Top 8 best practices in Laravel and one extra tip

Developing great applications must be a common goal we should work together for!

Felix Gomez
5 min readOct 15, 2022
Photo by Martin Shreder on Unsplash

Part of coding is knowing what are the best concepts and practices out there in the technologies we are using. In this article, you will find some good practices that can improve your code’s readability, maintainability, and speed. All of the following concepts come from what I have learned by reading Laravel’s documentation and following different experts in the framework and the area, which have helped me to build good and efficient applications, for which I want to share with you these tricks.

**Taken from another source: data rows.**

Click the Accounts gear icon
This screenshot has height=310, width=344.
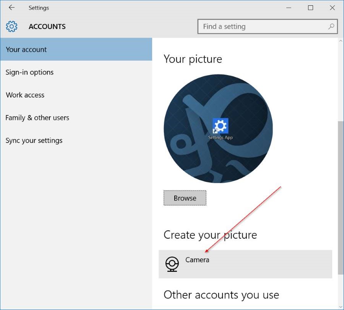click(x=12, y=27)
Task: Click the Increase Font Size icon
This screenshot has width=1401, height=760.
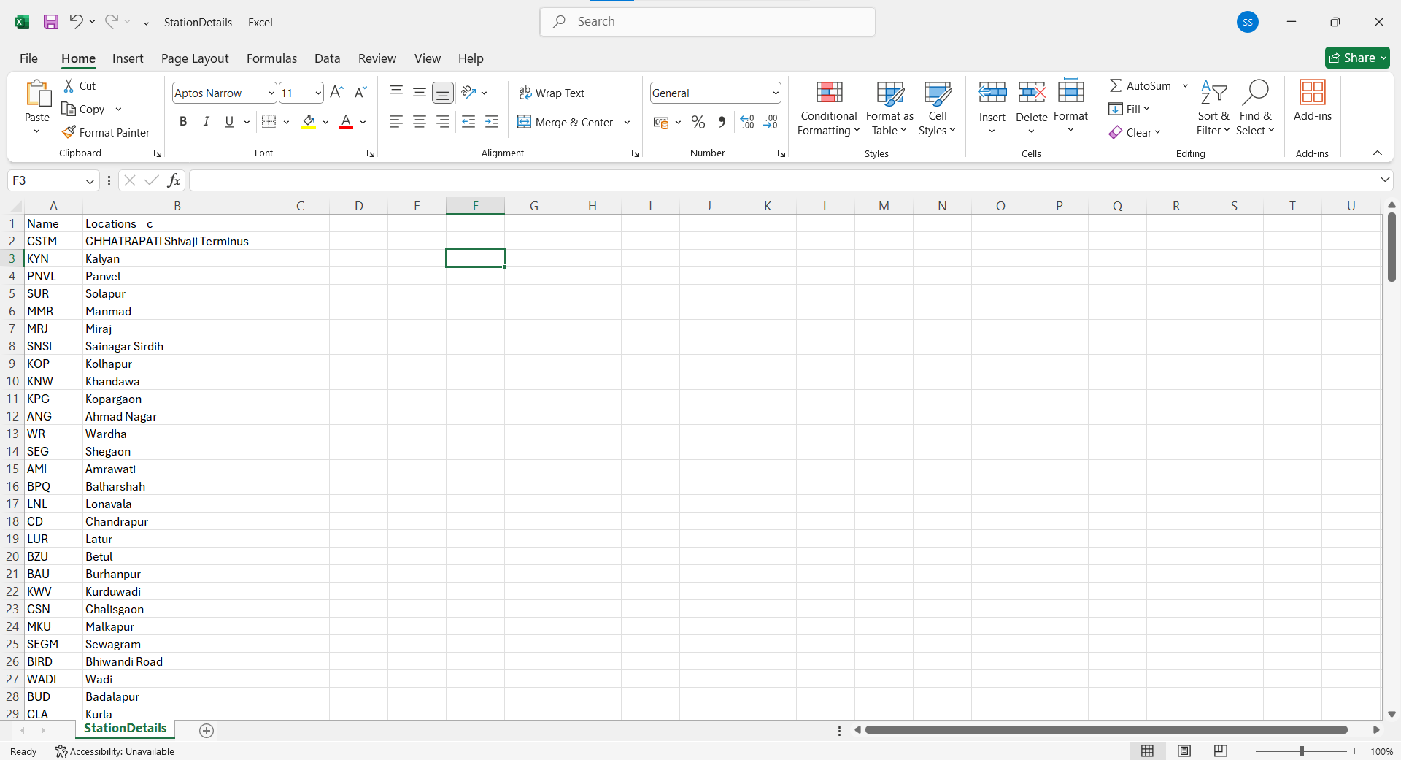Action: pos(336,93)
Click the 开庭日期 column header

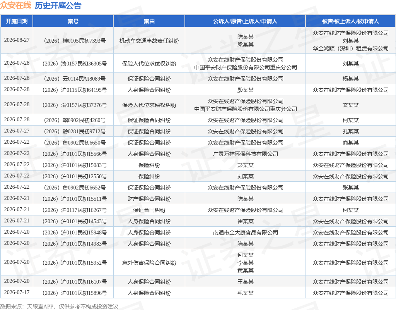click(17, 21)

1. 🥇 Single responsibility principle

The first SOLID principle proposes that classes and methods should only have one responsibility, otherwise we could risk the code being highly coupled. In Laravel, we can use IoC in classes or accessors in Eloquent to efficiently handle it.

Bad:

Request validation inside store function in UserController

Good:

Request validation inside a StoreUserRequest, used in store function in UserController

2. 🆘 Controllers for routes & Services for business logic

Controllers should be directly correlated to the response/request flow, and each one of the methods inside a controller class should be accessed only by a route. Moreover, controllers should have only one responsibility, hence, the general business logic is better located inside Services.

Bad:

Every function is inside UserController

Good:

The function for routes is inside UserController, and the function to store a profile photo goes into MediaService

3. 🥠 Fat models, skinny controllers, & fat services

Models should have all the DB-related logic, which you can achieve simply by using scopes, relationships, casting, and accessors. Controllers should have the request/response flow, like validations, conversions, and resources (which you should move out to specific classes too). And Services should have whatever is left; however, not everything should be inside one Service but split logic into different services as per SRP.

Bad:

Query logic inside the UserController

Good:

Query logic inside the User model, and use of scopes for DRY

4. 🫙 The Laravel service container is here for us

Laravel has a service container built-in to manage all the class dependencies and efficiently perform dependency injection. It’s really useful when you use Services, inject a Model in the request, or want to use the repository pattern for better scalability and testability.

Bad:

UserController is using Eloquent to find a user

Good:

UserController uses UserRepository, which probably uses Eloquent to find a user

5. 🏗️ Eloquent over raw SQL

Eloquent is a powerful object-relational mapper (ORM), that helps developers to write beautiful, readable, and maintainable code with ease. It has multiple built-in features such as scopes, relationships, soft deletes, events, etc. Whenever you have to access the DB, try to use Eloquent, and only if it’s needed for a particular case, use raw SQL, but most of the time you will find a way to do it with Eloquent.

Bad:

Raw query

Good:

Eloquent query

Small note here: Eloquent can be slower than Raw SQL, however, the readability and maintainability that you can get with Eloquent surpass the response time. Moreover, you can always increase your application speed by using Cache, so in reality, Eloquent won’t speed won’t matter.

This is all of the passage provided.